Job
Reproduce the records below verbatim, starting at the line containing "The width and" and ending with the line containing "Action: (x=975, y=54)". Leave out the pictures.

== Extracted records

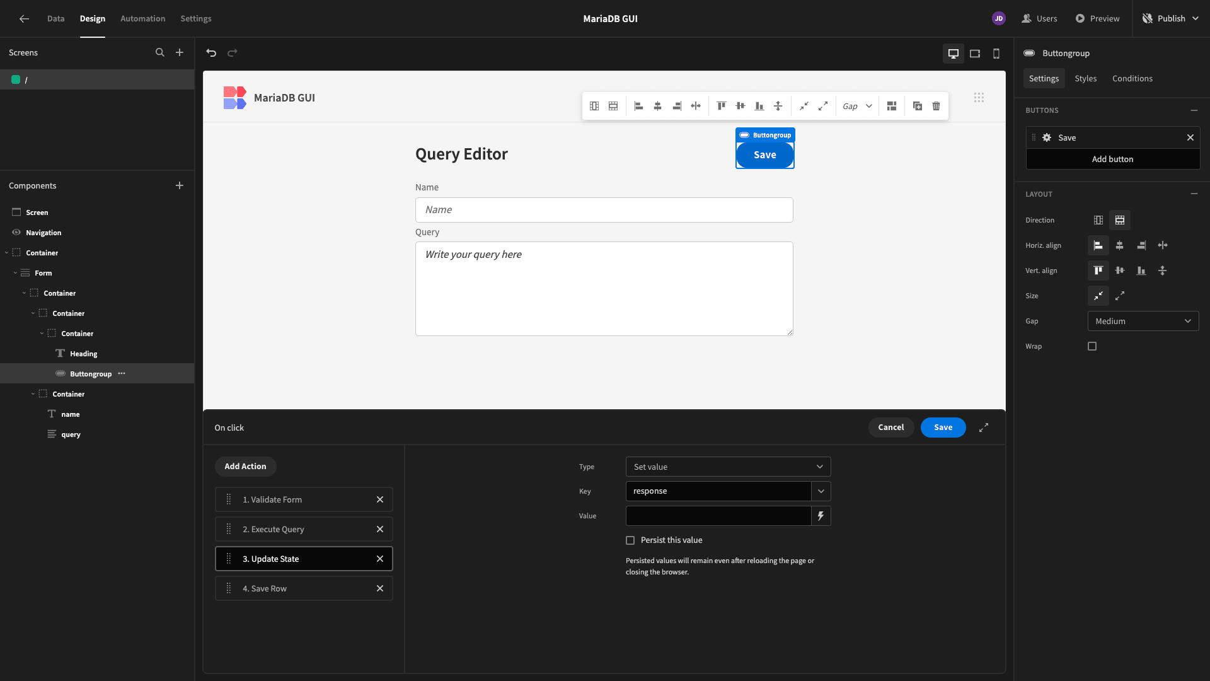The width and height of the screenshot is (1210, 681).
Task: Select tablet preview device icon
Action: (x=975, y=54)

====
== Extracted records

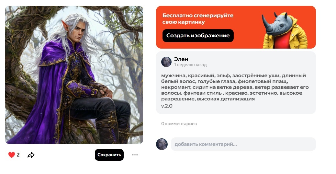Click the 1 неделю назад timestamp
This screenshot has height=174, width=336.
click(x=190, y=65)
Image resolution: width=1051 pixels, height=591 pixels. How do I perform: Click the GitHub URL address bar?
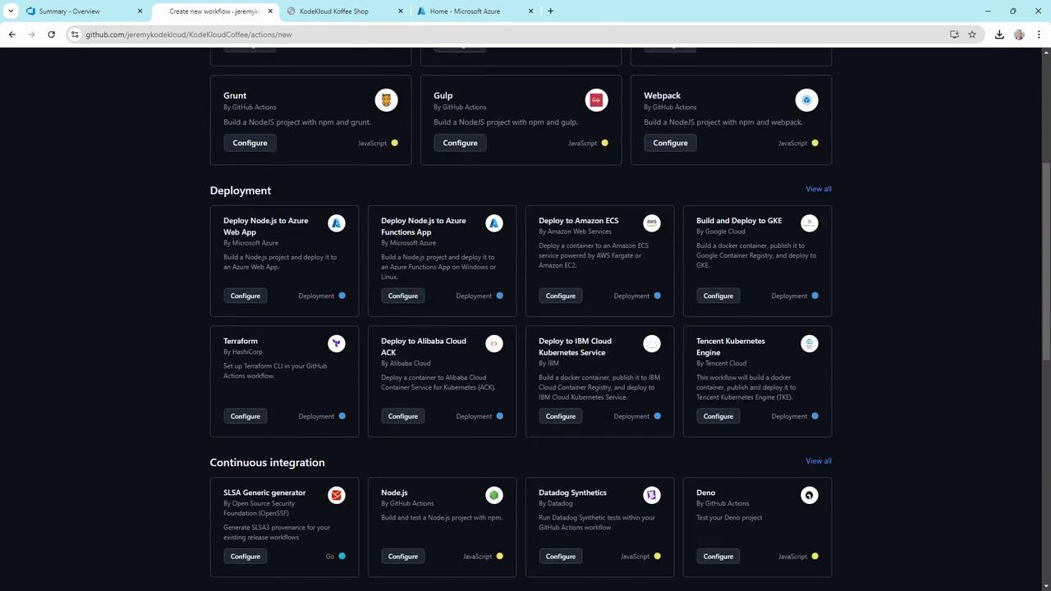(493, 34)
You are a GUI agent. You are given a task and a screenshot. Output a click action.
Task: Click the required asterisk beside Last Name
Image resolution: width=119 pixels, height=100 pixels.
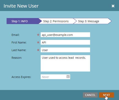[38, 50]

====

Finished task
The width and height of the screenshot is (1210, 681).
Task: Select tablet preview device icon
Action: (x=975, y=54)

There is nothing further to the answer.